Following the culture-shifting ‘Sgt. Pepper’s Lonely Hearts Club Band,’ the Beatles found themselves at a place where creativity charged alongside their expanding egos. Armed with a couple of ‘Sgt. Pepper’s’ leftovers, a handful of one-off singles and way too much time to indulge their studio whims, the band put together ‘Magical Mystery Tour’ as both the soundtrack to a flimsy TV movie and a late-year placeholder while they assembled the pieces of their next proper album.

And for the most part the album -- which stood atop Billboard's album charts on Jan. 6, 1968 -- works, largely thanks to the leftovers and singles that came together during and immediately after the ‘Sgt. Pepper’s’ sessions. ‘Strawberry Fields Forever’ and ‘Penny Lane’ were recorded at the very start of ‘Pepper,’ throughout the last two months of 1966, and were released as a single in February 1967. ‘All You Need Is Love’ and ‘Baby, You’re a Rich Man’ were recorded a month after the ‘Pepper’ sessions concluded and released in July. ‘Hello, Goodbye’ and ‘I Am the Walrus’ preceded ‘Magical Mystery Tour’ as a single by a month.

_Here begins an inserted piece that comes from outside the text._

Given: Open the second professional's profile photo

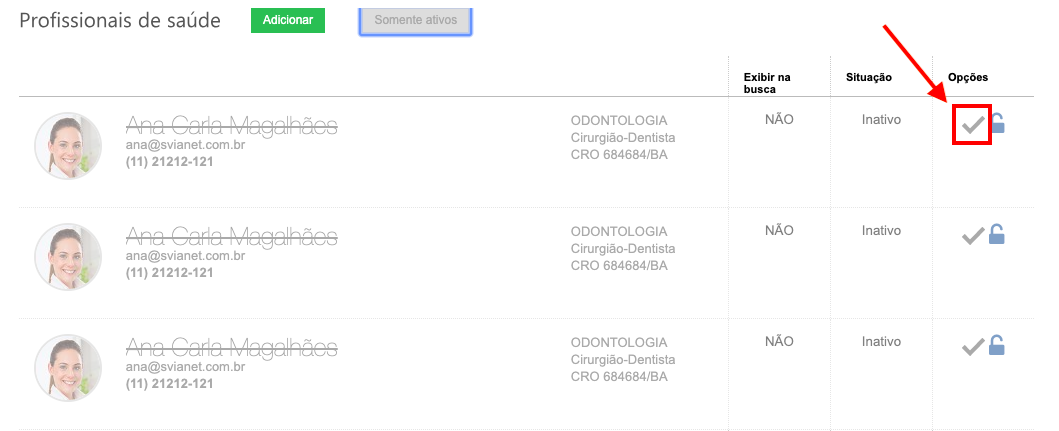Looking at the screenshot, I should pos(68,257).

Those are most of the good songs. The rest of the 11-song album (which was released as a six-track EP in the U.K.) is a bit wobblier. The title cut is Paul McCartney-guided psychedelic whimsy that never departs from the gate, ‘Your Mother Should Know’ is his nostalgia heading toward a terribly corny place and ‘Flying’ and ‘Blue Jay Way’ are barely defined sketches. Only McCartney’s subtly rendered portrait of crushing loneliness, ‘The Fool on the Hill,’ stands out in the new batch of songs.

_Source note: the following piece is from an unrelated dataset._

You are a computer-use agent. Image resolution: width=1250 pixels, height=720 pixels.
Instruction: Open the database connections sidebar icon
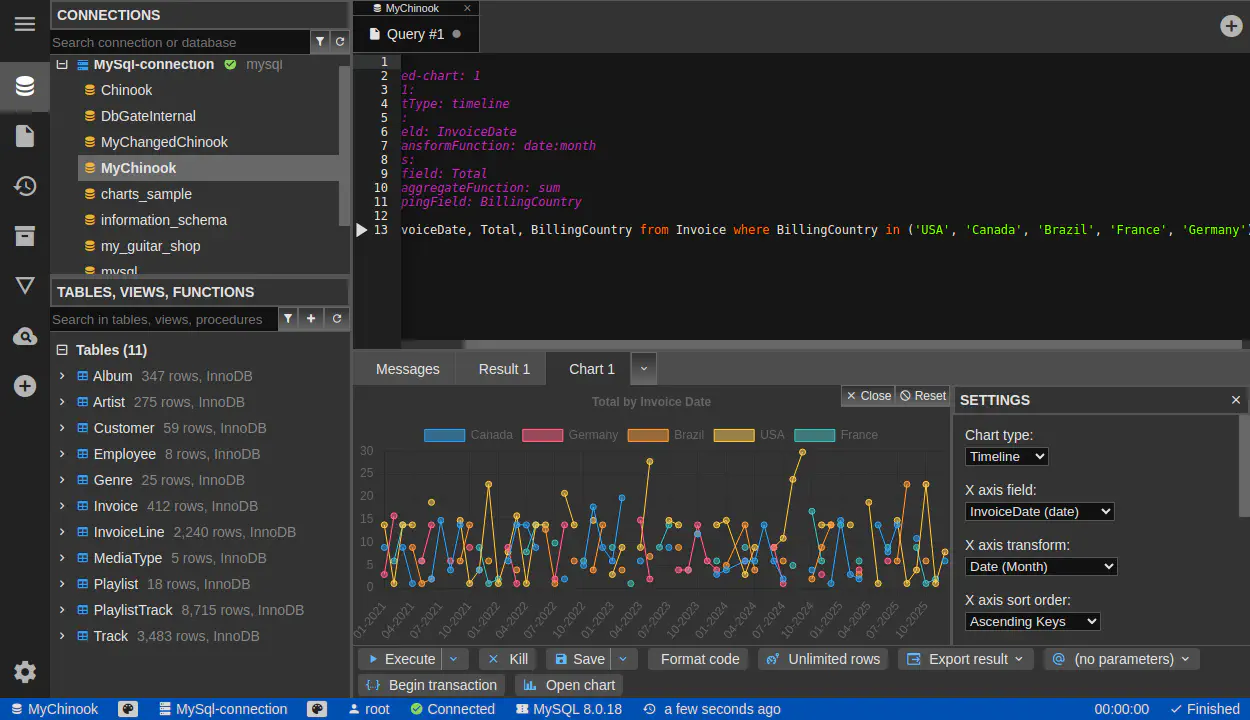(25, 86)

Conveniently, the singles are grouped together on side two (except ‘I Am the Walrus,’ which closes the first side), making ‘Magical Mystery Tour’ an easy edit. And divided this way, the album sounds like the logical sequel to ‘Sgt. Pepper’s Lonely Hearts Club Band’: part kaleidoscope-blinded overindulgence, part art-pop brilliance. At its best, ‘Magical Mystery Tour’ pairs studio-as-playground adventurism (‘I Am the Walrus,’ ‘Strawberry Fields Forever’) with increasingly maturing songcraft (‘Penny Lane,’ ‘All You Need Is Love’). It’s not perfect, but it’s a fitting comedown from ‘Sgt. Pepper’s’’ gargantuan high.